* Cel ćwiczenia *
Proszę przedstawić wszystkie poniższe wiersze jako tabelę Markdown z kolumnami „Lp.” i „Treść”, z pominięciem pustych wierszy. Obrazy należy pominąć w odpowiedzi.

* Zapisy lokalizacji elementów ekranu *

-- -- --

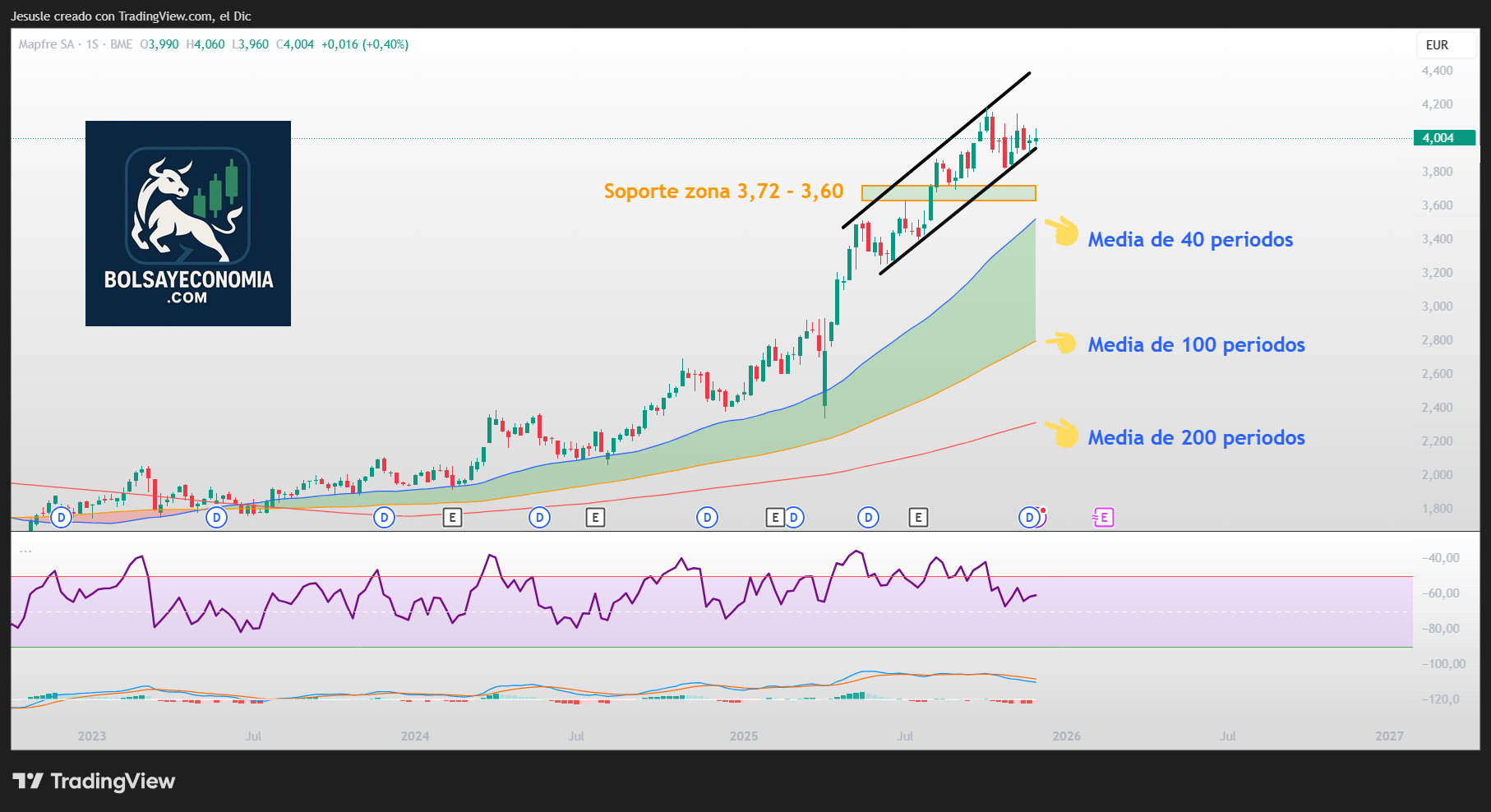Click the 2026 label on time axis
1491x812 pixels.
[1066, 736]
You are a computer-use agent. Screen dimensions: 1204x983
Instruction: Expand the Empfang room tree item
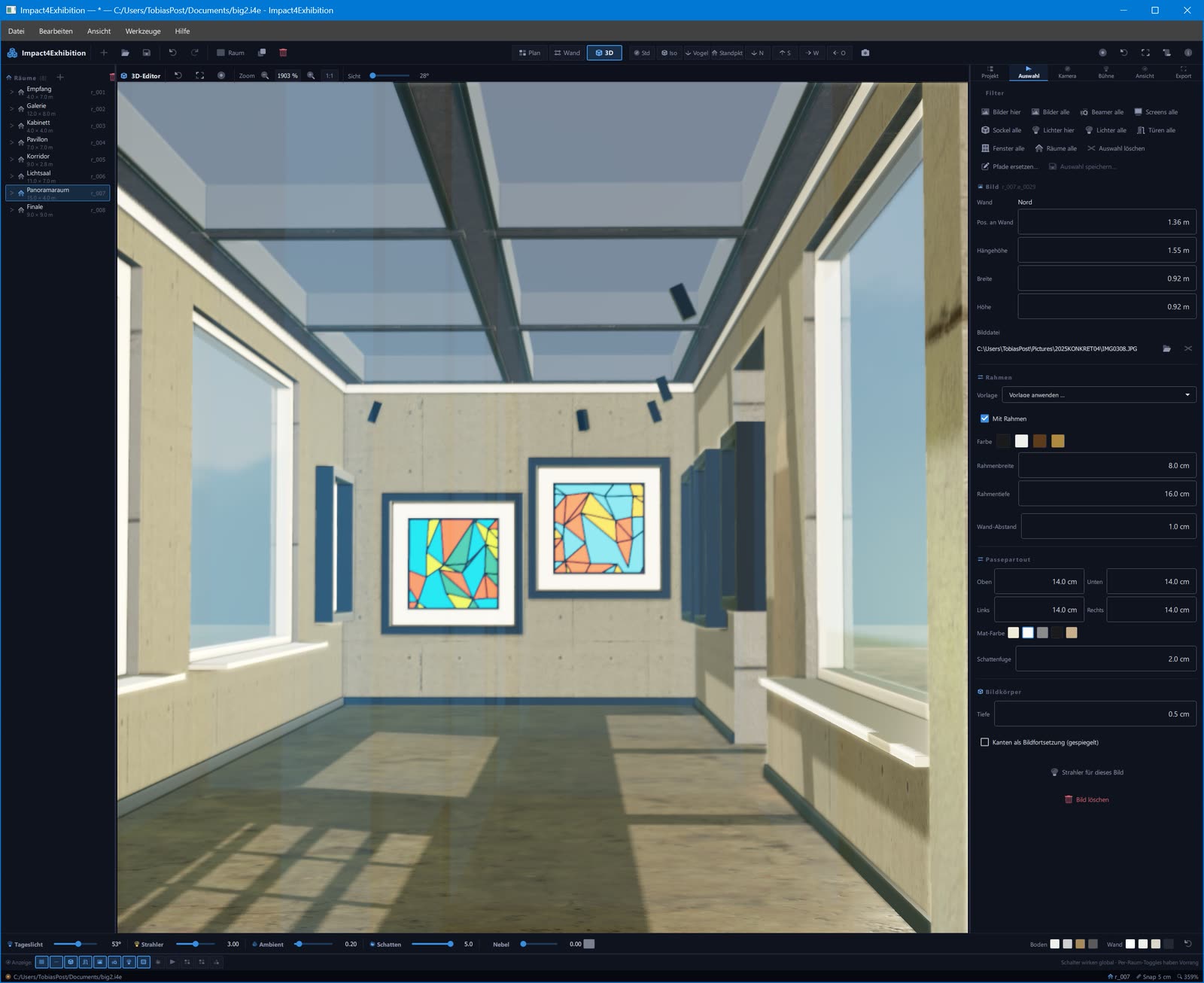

-- -- --

* Wynik zadania *
| Lp. | Treść |
|---|---|
| 1 | Click the 2026 label on time axis |
| 2 | 1491x812 pixels. |
| 3 | [1066, 736] |
| 4 | You are a computer-use agent. Screen dimensions: 1204x983 |
| 5 | Instruction: Expand the Empfang room tree item |